TEXTE SOURCE:
##########
Les jeunes Chinois voient rouge

Yoshie Furuhashi furuhashi.1 at osu.edu
Thu Jul 13 11:07:17 PDT 2000


Les jeunes Chinois voient rouge

La révolution revient à la mode pour dénoncer la corruption.

Par ANNE LOUSSOUARN

Le mardi 11 juillet 2000

Pékin correspondance

Les filles, à droite de la scène, incarnent des diablotins féodaux, libidineux, ou exploiteurs. «Cette conne de révolution (...). La révolution c'est comme lire la Bible», vocifère la pire, Cruella version SM, gainée de vinyle noir et juchée sur des bottes dominatrices. Une autre reprend: «Les prolétaires ne sont nullement des forces avancées, ce sont les plus arriérés, des ordures.» A gauche, les garçons, cintrés dans des bleus de travail, défendent la révolution la poitrine en avant. «La révolution est de faire manger ceux qui ont faim. Là où existe l'oppression vient la révolte.» A la fin de la pièce, les acteurs entonnent l'Internationale en brandissant le drapeau rouge frappé du marteau et de la faucille, l'assistance suit le rythme en claquant les mains. La pièce Che Guevara a fait sensation à Pékin fin mai et les scénaristes prévoient bientôt une tournée des universités.
##########
DONNÉES RECUEILLIES:
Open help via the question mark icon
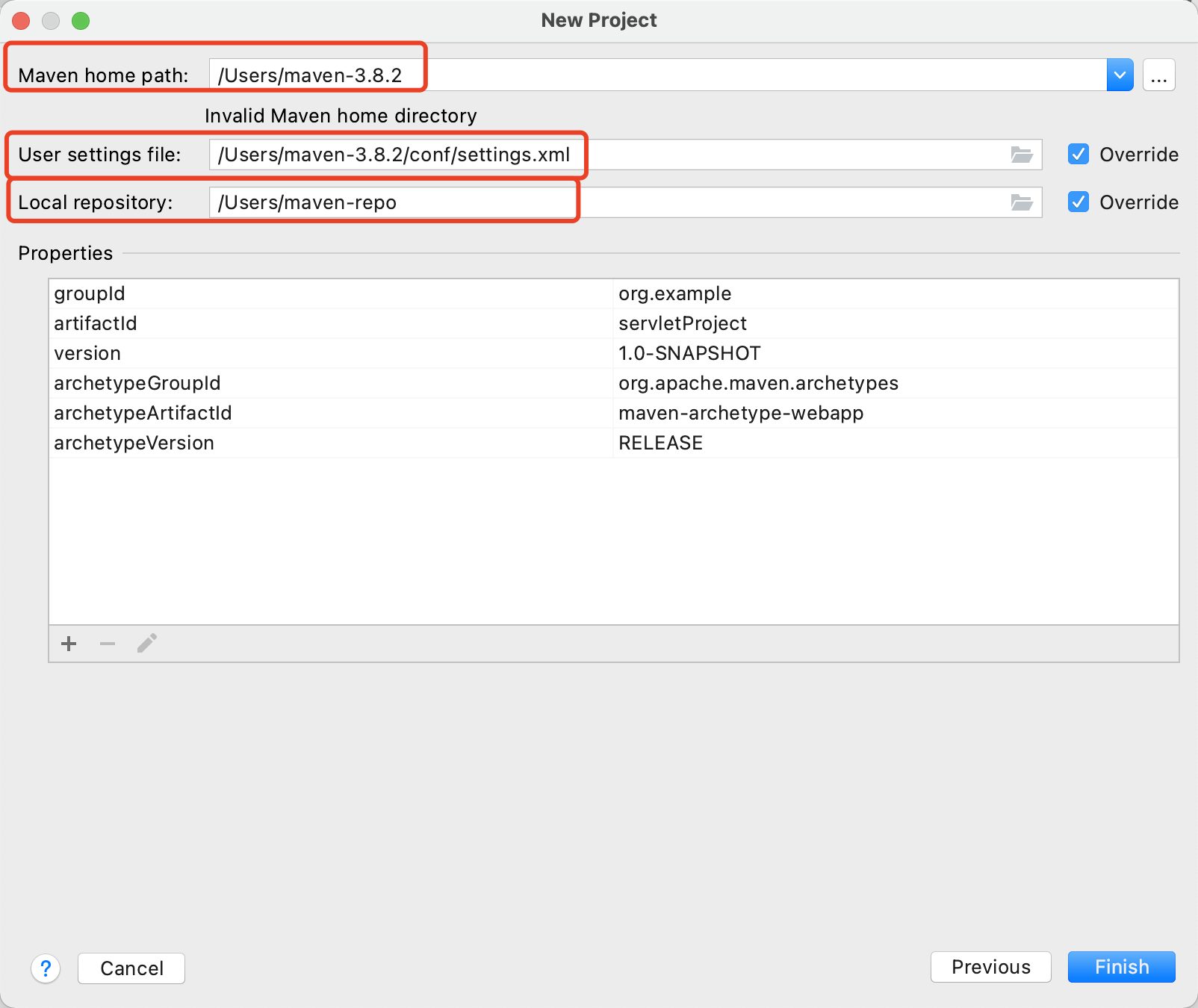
##########
EXERCICES:
a) D'après l'article sur la pièce Che Guevara jouée à Pékin, quel chant les acteurs entonnent-ils à la fin de la pièce ?
b) Poursuivez l'article sur la pièce Che Guevara jouée à Pékin, à partir de sa dernière phrase.

RÉPONSES:
a) L'Internationale.

b)
Température. Salles combles, invectives ou louanges, la troupe de la pièce a tout essuyé. Les jeunes adorent, mais certains adultes, blessés par ces harangues sur une révolution revisitée mode, détestent. «Quand c'est le parti qui parle de révolution, personne n'y prête attention! Mais je me rends compte qu'on a heurté beaucoup de spectateurs en disant par exemple "protéger le socialisme jusqu'à la mort", estime Huang Jisu, auteur de la pièce controversée. On nous accuse de surfer sur l'idéologie à la mode avec nos attaques contre l'impérialisme américain, mais ce qui est à la mode, c'est le libéralisme.» Discrètement, les hauts dirigeants chinois ont envoyé des membres de leur famille ou leurs secrétaires tâter la température de la salle de théâtre. «Même le secrétaire militaire de Jiang Zemin est venu», assure le scénariste. Si la gauche en Chine avait tendance à être incarnée par des gérontes fossilisés dans leur idéologie, on assiste, ces derniers mois, à la montée en puissance de ce que les intellectuels chinois appellent la «nouvelle gauche», au profil plus inhabituel: étudiants revenus d'études à l'étranger, très au fait de la vie du globe grâce à l'Internet, brandissant un étendard plus rouge que celui du Parti communiste.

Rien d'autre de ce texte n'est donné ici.